**EXERCISE DESCRIPTION:** Look at each line below and tally those holding "computer"; answer with that figure and nothing else.

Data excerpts
::::
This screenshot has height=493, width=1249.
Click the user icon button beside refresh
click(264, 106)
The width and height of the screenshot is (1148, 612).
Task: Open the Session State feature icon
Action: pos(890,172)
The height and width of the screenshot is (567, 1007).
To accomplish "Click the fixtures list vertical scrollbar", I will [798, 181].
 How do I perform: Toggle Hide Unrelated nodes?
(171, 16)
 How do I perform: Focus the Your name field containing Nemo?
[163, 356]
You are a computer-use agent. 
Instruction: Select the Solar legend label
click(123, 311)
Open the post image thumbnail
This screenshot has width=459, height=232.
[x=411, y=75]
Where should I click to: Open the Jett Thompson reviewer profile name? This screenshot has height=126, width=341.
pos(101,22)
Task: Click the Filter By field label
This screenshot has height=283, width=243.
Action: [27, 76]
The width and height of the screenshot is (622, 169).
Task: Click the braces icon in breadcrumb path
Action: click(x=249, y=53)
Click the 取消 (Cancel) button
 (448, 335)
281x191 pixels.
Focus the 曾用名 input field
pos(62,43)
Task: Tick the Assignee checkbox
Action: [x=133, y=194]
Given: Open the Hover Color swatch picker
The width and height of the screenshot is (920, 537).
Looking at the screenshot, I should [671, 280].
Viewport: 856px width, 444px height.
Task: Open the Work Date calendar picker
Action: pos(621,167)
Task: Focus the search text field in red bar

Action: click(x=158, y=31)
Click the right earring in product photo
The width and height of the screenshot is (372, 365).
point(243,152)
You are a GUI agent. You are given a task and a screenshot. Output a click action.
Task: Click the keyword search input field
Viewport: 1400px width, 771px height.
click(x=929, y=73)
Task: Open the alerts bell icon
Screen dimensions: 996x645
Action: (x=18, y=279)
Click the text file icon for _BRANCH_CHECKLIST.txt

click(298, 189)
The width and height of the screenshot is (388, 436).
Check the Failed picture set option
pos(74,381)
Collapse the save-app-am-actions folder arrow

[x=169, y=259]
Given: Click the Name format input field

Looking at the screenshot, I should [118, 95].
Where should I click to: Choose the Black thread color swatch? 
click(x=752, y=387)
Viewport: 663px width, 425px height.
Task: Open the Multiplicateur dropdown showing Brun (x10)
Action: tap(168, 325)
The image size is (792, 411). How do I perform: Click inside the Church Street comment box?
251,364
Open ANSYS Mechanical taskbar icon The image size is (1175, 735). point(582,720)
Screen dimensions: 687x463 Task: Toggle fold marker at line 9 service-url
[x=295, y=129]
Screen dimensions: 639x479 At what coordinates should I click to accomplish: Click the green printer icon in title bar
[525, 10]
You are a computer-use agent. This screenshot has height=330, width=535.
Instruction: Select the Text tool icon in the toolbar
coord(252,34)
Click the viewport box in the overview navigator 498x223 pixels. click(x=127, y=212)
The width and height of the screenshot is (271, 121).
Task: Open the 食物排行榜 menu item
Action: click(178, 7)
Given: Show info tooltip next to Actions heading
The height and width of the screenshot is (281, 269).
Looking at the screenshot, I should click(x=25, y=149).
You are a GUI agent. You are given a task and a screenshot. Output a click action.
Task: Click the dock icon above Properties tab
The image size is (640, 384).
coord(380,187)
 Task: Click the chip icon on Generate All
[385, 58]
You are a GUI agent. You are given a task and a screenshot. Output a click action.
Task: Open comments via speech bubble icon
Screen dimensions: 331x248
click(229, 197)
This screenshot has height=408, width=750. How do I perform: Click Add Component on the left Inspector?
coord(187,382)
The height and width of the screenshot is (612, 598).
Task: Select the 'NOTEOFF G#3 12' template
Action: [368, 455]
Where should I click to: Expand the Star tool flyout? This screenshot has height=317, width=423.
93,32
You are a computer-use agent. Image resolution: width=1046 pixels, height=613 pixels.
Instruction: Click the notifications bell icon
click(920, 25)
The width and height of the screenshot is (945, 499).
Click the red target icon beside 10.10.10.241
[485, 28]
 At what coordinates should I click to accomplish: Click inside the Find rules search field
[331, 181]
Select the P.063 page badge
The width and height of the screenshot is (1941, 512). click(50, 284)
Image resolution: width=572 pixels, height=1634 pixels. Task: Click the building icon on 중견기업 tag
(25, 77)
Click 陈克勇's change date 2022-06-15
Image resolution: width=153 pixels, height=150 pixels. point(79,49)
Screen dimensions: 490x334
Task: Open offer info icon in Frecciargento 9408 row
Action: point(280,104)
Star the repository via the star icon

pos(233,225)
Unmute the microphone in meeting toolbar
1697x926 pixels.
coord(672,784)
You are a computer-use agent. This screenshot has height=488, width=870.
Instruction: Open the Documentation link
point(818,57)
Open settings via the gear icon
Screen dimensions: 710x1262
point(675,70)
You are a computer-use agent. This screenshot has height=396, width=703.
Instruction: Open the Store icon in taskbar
::::
**ANSWER AREA:** 5